# ATF Soliciting Comments on Proposed Revisions to Firearms Transaction Record “4473"



## RedLion (Sep 23, 2015)

*ATF Soliciting Comments on Proposed Revisions to Firearms Transaction Record "4473"*

Of course the changes are not positive.



> Fugitive from Justice: Any person who has fled from any State
> to avoid prosecution for a felony or a misdemeanor; or any person who leaves the State to avoid giving testimony in any criminal proceeding. The term also includes any person who knows that misdemeanor or felony charges are pending against such person and who leaves the State of prosecution.
> 
> This seemingly suggests that if an individual were to cross state lines, even with the intent to return to their state while charges were pending, they are now a fugitive from justice for the purposes of the 4473. The potential implications of this interpretation are far reaching.

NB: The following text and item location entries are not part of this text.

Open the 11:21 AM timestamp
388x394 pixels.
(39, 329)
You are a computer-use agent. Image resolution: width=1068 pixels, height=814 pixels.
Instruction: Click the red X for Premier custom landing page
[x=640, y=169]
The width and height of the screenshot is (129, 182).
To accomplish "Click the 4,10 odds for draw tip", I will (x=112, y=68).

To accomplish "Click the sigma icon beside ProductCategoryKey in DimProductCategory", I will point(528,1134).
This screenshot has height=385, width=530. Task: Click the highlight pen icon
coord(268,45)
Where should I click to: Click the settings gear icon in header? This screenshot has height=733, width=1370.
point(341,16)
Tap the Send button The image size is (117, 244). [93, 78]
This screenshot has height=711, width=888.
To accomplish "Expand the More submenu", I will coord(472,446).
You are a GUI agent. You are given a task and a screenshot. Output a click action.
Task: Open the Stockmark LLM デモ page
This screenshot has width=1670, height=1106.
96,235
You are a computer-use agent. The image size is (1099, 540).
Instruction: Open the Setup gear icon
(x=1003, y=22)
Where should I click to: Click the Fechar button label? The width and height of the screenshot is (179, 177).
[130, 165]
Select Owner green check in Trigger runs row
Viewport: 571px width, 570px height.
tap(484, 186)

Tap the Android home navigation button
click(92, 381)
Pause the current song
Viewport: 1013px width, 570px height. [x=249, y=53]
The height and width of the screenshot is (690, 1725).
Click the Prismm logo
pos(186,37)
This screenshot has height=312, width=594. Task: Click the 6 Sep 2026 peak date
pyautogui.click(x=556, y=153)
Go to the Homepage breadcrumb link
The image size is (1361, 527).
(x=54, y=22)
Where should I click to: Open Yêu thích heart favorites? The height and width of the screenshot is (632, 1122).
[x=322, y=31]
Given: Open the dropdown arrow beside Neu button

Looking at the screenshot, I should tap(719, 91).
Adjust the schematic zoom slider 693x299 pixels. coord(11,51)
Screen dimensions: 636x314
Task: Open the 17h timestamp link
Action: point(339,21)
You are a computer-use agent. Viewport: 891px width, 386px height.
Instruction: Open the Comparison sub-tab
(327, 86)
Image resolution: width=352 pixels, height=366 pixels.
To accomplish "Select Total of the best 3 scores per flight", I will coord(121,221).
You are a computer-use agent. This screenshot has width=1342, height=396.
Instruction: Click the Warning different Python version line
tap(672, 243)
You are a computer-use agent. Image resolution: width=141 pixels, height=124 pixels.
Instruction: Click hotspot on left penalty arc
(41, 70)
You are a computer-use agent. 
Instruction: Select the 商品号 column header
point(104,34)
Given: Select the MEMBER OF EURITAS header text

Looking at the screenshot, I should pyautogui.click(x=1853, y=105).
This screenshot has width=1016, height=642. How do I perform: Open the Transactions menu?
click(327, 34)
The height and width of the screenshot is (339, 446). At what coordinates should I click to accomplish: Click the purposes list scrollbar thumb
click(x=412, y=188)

https://blog.princelaw.com/2016/04/12/atf-soliciting-comments-on-proposed-revisions-to-the-firearms-transaction-record-4473/

https://www.gpo.gov/fdsys/pkg/FR-2016-04-07/pdf/2016-07970.pdf


----------



## baldman (Apr 5, 2016)

Just wonderful. So you work out of state get in a scrape. You can't legally work until cleared up just great.


----------



## csi-tech (Apr 13, 2013)

It says any person who fled to another state to avoid prosecution. From a Federal standpoint US Marshals would have to prove that the person fled the state only to avoid prosecution before a UFAP (unlawful flight to avoid prosecution) warrant would issue. I would be opposed to this until they have been convicted of the felony with which they were charged. Once you are a CONVICTED felon you should never be allowed to possess or own a gun again.


----------



## RedLion (Sep 23, 2015)

csi-tech said:


> It says any person who fled to another state to avoid prosecution. From a Federal standpoint US Marshals would have to prove that the person fled the state only to avoid prosecution before a UFAP (unlawful flight to avoid prosecution) warrant would issue. I would be opposed to this until they have been convicted of the felony with which they were charged. Once you are a CONVICTED felon you should never be allowed to possess or own a gun again.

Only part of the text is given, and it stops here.